Douglas was third across the line over 200 metres at the 2024 World Athletics U20 Championships in Lima, Peru as a 16 year-old, running 23.10 seconds in the final, and was later promoted to the silver medal behind Torrie Lewis after the race winner was disqualified for a doping offence. She had raced her semi final in 23.34 seconds. She also won gold in the 4 × 100 m relay at the Championships.

===2025===
Douglas completed a victorious sprint double in the 100m and the 200m in 23.30 in her age category at the 2025 Jamaica’s Boys’ and Girls’ Championships in March 2025. In April 2025, Douglas both ran a personal best time of 11.26 (0.3 m/s) to win the U20 girls 100m title at the 2025 CARIFTA Games in Port of Spain, Trinidad and Tobago. She then also won the 200m at the championships in 23.02 seconds. She finished in sixth place over 200 metres at the 2025 senior Jamaican Athletics Championships in Kingston.

===2026===
In January 2026, Douglas broke the Jamaican national junior indoor record for the 300m at the Puma New York International Showcase, running 36.98 seconds. She set a personal best of 52.60 seconds for the 400 metres at the Camperdown Classic the following month, also winning the 100 metres in 11.45 seconds on the same day. Douglas won the Jamaican U20 Carifta Trials 100 metres race in March 2026 with a personal best time of 11.06 (+1.5 m/s). Douglas also won the U20 girls 200 metres in 22.58 seconds for a sprint double at the trials. She was initially selected to represent Jamaica at the 2026 World Athletics Indoor Championships in Toruń, Poland, but later withdrew. That month, she won the 100 m title at the ISSA/GraceKennedy Boys and Girls’ Athletics Championships in a personal best 10.98 seconds (+0.7) to move to fourth on the Jamaicans junior all-time list with a year of eligibility remaining, behind only Tina Clayton, Alana Reid and Briana Williams.

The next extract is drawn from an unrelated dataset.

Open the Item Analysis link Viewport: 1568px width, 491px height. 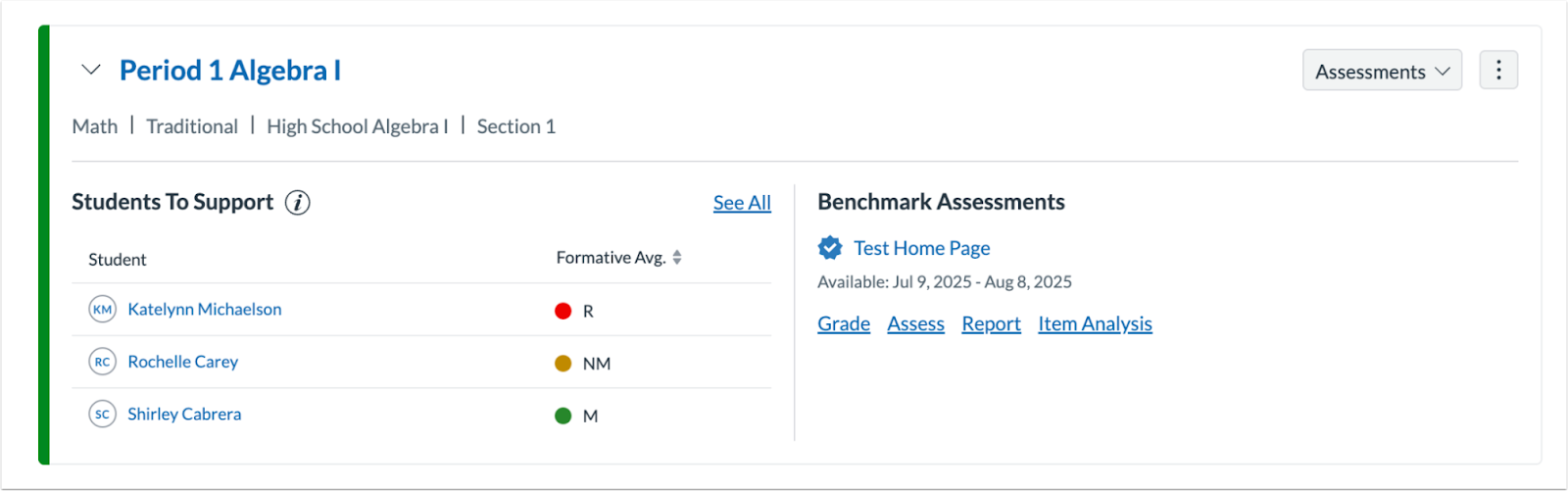[1095, 324]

Also at the championships, she set a new Jamaican under-20 record in winning the 200 metres in 22.36 seconds, despite a strong headwind (-1.6 m/s), breaking the national record of Briana Williams from 2018 and the Champs record of Brianna Lyston from 2022. On 6 April, Douglas ran 200 m in 22.11 seconds (1.9 m/s) to break her own national junior record in winning the gold medal at the 2026 CARIFTA Games in St George’s, Grenada. The time also broke the Carifta record of 22.77 seconds set in 2013 by Shaunae Miller and moved her to tied third with Allyson Felix on the world under-20 all-time list behind Christine Mboma and JaMeesia Ford. She achieved the sprint double after stumbling out the blocks to retain her 100 m title in 11.13s (-0.8 m/s) at the Games. Alongside Renecia Edwards, Tiana Marshall, and Natrece East, Douglas also won the gold medal in the women's U20 4 x 100 metres in 43.76 seconds. Douglas was the winner of the Austin Sealy award for the most outstanding athlete at the Games.

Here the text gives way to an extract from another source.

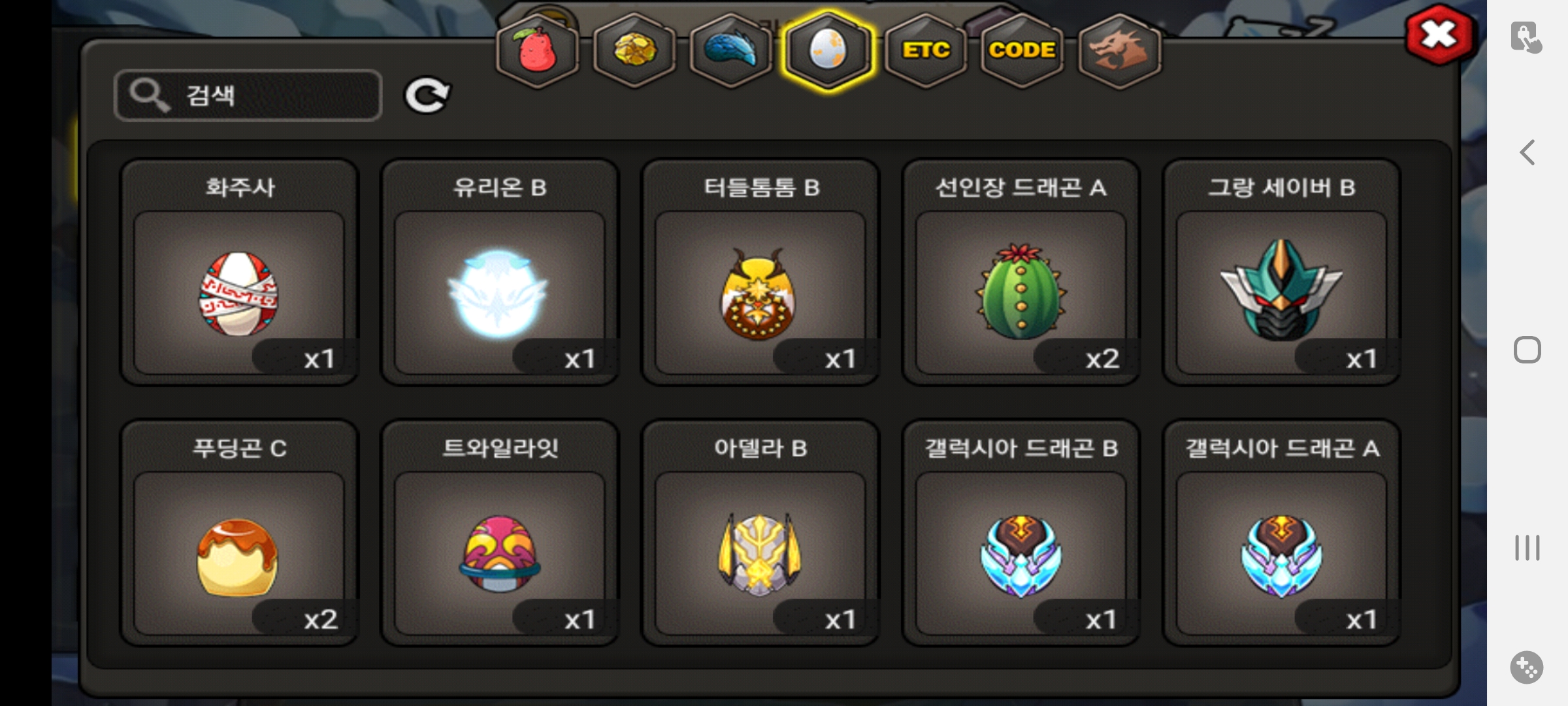Image resolution: width=1568 pixels, height=706 pixels.
Task: Select the cactus 선인장 드래곤 A egg
Action: [x=1021, y=273]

In June 2026, Douglas won a sprint double at the Jamaican U20 Championships winning both the 100m and the 200m in Kingston, winning the 100 m in 11.08 seconds ahead of Theianna-Lee Terrelonge, and running 22.56 seconds to win the 200 metres. In August, she won silver medals in both the 100 metres and 200 metres at the 2026 World Athletics U20 Championships in Eugene, Oregon, finishing behind Mia Maxwell of the United States in both finals. Later at the championships, she anchored the Jamaican women’s 4 x 100 m relay team to the gold medal.

== Personal life ==
Shanoya was born in Grange Hill, Westmoreland, but lives with her aunt and attends school in Falmouth, Trelawny.